One woman leads to another and all women flow in a circle. I am drafting a historical novel about Elena Piscopia, the first woman to receive an academic degree and she was on my mind when I was reading Swerve by Stephen Greenblatt. When he referenced Hypatia I saw an immediate connection to Elena (see previous posting). Curious, I explored Hypatia’s story further and uncovered a reference to Catherine of Alexandria. Because I had selected Catherine of Alexandria as the patron saint for another of my protagonists, all my novel women became connected.
Intrigued, I questioned the relationship between Catherine of Alexandria and Hypatia and found they have similar biographies.

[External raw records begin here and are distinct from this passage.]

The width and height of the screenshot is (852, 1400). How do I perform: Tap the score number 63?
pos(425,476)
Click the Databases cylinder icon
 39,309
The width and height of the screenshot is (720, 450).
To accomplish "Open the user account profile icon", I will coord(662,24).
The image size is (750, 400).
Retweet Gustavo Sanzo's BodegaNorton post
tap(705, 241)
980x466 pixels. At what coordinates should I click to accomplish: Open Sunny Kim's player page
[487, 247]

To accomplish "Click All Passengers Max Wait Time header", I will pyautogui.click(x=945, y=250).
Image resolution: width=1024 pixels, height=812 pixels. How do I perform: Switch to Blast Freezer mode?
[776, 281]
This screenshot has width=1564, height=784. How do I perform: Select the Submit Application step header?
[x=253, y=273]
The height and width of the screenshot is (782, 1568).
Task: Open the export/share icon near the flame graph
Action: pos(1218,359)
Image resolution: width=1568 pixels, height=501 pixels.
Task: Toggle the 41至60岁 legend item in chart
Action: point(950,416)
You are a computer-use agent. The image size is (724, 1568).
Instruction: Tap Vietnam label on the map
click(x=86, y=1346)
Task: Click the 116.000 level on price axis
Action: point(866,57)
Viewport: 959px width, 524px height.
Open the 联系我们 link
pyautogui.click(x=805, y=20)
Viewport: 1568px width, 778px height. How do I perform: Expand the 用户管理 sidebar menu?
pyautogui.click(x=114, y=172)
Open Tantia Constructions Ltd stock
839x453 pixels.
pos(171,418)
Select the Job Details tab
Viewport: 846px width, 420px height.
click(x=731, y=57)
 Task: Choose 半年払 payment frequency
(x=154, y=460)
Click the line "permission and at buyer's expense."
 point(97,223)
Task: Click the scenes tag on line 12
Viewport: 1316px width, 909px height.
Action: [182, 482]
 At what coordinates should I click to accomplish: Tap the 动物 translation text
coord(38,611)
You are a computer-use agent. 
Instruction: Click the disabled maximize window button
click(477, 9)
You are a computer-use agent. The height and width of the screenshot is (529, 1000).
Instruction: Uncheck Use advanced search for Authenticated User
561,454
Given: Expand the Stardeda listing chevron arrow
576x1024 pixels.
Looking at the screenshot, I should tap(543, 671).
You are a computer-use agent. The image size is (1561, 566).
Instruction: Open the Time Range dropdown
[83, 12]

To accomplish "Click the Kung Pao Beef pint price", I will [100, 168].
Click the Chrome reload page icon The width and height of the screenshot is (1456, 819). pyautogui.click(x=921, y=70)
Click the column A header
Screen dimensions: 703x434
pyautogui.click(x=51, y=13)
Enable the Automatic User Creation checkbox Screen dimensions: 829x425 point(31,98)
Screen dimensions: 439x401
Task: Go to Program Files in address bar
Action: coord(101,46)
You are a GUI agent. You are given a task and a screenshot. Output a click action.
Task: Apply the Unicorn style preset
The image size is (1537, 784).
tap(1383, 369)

Both were beautiful, virginal, well-educated women murdered for their beliefs. Their lives diverge somewhat because Catholics murdered Hypatia and pagans murdered Catherine.
Now I read that historian Harold Thayler Davis and others believe that the Catholic Church invented Catherine to counteract the popularity of Hypatia. In 1969 the Church removed Catherine’s feast day from the church calendar, so perhaps they had compunctions. She was restored in 2002, but only as an “optional” celebration.
Upon further investigation of Catherine of Alexandria, I learned that she was one of the three saints, along with Saint Michael and Saint Margaret, to appear to Joan of Arc. And so the circle of women continues.